[Data for processing]
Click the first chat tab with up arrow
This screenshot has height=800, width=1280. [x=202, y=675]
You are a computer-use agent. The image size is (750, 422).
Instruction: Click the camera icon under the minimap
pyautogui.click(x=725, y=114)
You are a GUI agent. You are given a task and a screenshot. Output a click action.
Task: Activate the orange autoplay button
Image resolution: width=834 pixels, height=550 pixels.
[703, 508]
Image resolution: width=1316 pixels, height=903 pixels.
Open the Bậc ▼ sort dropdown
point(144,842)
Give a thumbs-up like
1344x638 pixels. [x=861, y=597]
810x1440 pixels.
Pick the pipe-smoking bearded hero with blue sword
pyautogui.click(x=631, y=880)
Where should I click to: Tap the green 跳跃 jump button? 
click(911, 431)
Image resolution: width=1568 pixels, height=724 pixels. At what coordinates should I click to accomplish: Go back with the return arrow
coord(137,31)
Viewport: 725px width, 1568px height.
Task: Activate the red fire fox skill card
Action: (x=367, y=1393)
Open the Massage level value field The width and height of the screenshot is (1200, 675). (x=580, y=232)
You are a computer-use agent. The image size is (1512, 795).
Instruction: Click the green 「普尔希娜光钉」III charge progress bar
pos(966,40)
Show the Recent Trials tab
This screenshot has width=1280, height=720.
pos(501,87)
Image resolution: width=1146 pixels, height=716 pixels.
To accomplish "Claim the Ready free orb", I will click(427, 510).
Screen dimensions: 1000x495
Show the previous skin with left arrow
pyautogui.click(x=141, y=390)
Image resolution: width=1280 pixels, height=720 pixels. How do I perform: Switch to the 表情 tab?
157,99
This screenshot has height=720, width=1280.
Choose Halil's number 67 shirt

[Task description]
Quote the full listing above verbatim, line for line, with nothing left out or altered.

[Written answer]
Click the first chat tab with up arrow
This screenshot has height=800, width=1280. [x=202, y=675]
You are a computer-use agent. The image size is (750, 422).
Instruction: Click the camera icon under the minimap
pyautogui.click(x=725, y=114)
You are a GUI agent. You are given a task and a screenshot. Output a click action.
Task: Activate the orange autoplay button
Image resolution: width=834 pixels, height=550 pixels.
[703, 508]
Image resolution: width=1316 pixels, height=903 pixels.
Open the Bậc ▼ sort dropdown
point(144,842)
Give a thumbs-up like
1344x638 pixels. [x=861, y=597]
810x1440 pixels.
Pick the pipe-smoking bearded hero with blue sword
pyautogui.click(x=631, y=880)
Where should I click to: Tap the green 跳跃 jump button? 
click(911, 431)
Image resolution: width=1568 pixels, height=724 pixels. At what coordinates should I click to accomplish: Go back with the return arrow
coord(137,31)
Viewport: 725px width, 1568px height.
Task: Activate the red fire fox skill card
Action: (x=367, y=1393)
Open the Massage level value field The width and height of the screenshot is (1200, 675). (x=580, y=232)
You are a computer-use agent. The image size is (1512, 795).
Instruction: Click the green 「普尔希娜光钉」III charge progress bar
pos(966,40)
Show the Recent Trials tab
This screenshot has width=1280, height=720.
pos(501,87)
Image resolution: width=1146 pixels, height=716 pixels.
To accomplish "Claim the Ready free orb", I will click(427, 510).
Screen dimensions: 1000x495
Show the previous skin with left arrow
pyautogui.click(x=141, y=390)
Image resolution: width=1280 pixels, height=720 pixels. How do I perform: Switch to the 表情 tab?
157,99
This screenshot has height=720, width=1280.
Choose Halil's number 67 shirt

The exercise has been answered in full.